Thanks George for your advice.

For the people who do use glue - do you know which brand of glue they use?

Cheers, Andrew


----------



## johnjin (6 Apr 2006)

Hi Andrew

Welcome to the forum
As far as I am concerned I use Evo-Stik on melamine and it seems to do a pretty good job. It also sticks pretty good to the chipboard. I believe that that is what the melamine is stuck on with in the first place.
Hope this helps a bit.

All the best

John


----------



## jasonB (6 Apr 2006)

Whenever I make up MFC carcases I just glue the biscuits and don't bother with the exposed "grain" to Melamine surface.
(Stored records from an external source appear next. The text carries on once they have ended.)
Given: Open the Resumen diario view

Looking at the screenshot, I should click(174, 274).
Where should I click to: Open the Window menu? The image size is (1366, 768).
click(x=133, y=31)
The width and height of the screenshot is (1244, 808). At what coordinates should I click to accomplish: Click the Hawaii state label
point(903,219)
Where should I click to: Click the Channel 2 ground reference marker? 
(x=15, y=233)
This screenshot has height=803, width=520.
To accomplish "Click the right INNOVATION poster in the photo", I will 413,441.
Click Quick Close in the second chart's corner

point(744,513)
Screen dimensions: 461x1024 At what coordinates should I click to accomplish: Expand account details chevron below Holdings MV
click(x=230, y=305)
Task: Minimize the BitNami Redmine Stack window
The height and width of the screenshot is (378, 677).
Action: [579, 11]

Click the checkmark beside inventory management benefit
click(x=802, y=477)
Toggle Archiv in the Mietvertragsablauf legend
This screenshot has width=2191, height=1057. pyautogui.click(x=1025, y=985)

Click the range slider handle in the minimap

I tend to use titebond II. Scrit is the glue/MFC man, think he uses a cross linking PVA(D3) hopefully he will post a reply.

Jason


----------



## Scrit (6 Apr 2006)

Thanks Jason.....

Hope I don't upset anyone, but here's a few replies....



engineer one":5gmg4ung said:


> Wonder why he and so many American magazine articles use dado so much on plainboxes?


I think it is because the Americans have been a lot slower on the (manufacturing) uptake of MFC and MDF and still use a lot of plywood. American homes are still predominently timber frame, so their forest products sector is a lot larger than ours in Europe. Things are changing gradually, though. Notice that he (Norm) doesn't dado MDF or MFC very often, if ever - a dado head would probably rip MFC to pieces and chip all the edges, too  



engineer one":5gmg4ung said:


> I have to say that I think with MFC you need to remove the facing where you are aiming to biscuit otherwise you will get no glue up strength, not sure the facing is strong enough in shear strength to allow for gluing. If you check out all store bought MFC wardrobes and cabinets, they are screwed together, the biscuits or other fixings only locate. So maybe that is the idea biscuit and then screw.


Shop-bought furniture is either flat pack (mainly cam and dowel) or dowelled and glued construction because of the production equipment used to manufacture it. Line borers came in in the early 1970s to be followed by PTPs (point-to-point borers) then finally a European speciality called the PTP router, a cross between a CNC router and a PTP borer. All this equipment excels in gang boring vertical and horizontal holes on 32mm (or multiples thereof) centres. The resulting components can be put together very quickly and accurately by relatively unskilled staff. Biscuits require a greater skill level to use ad so have been taken up by small shops in the main.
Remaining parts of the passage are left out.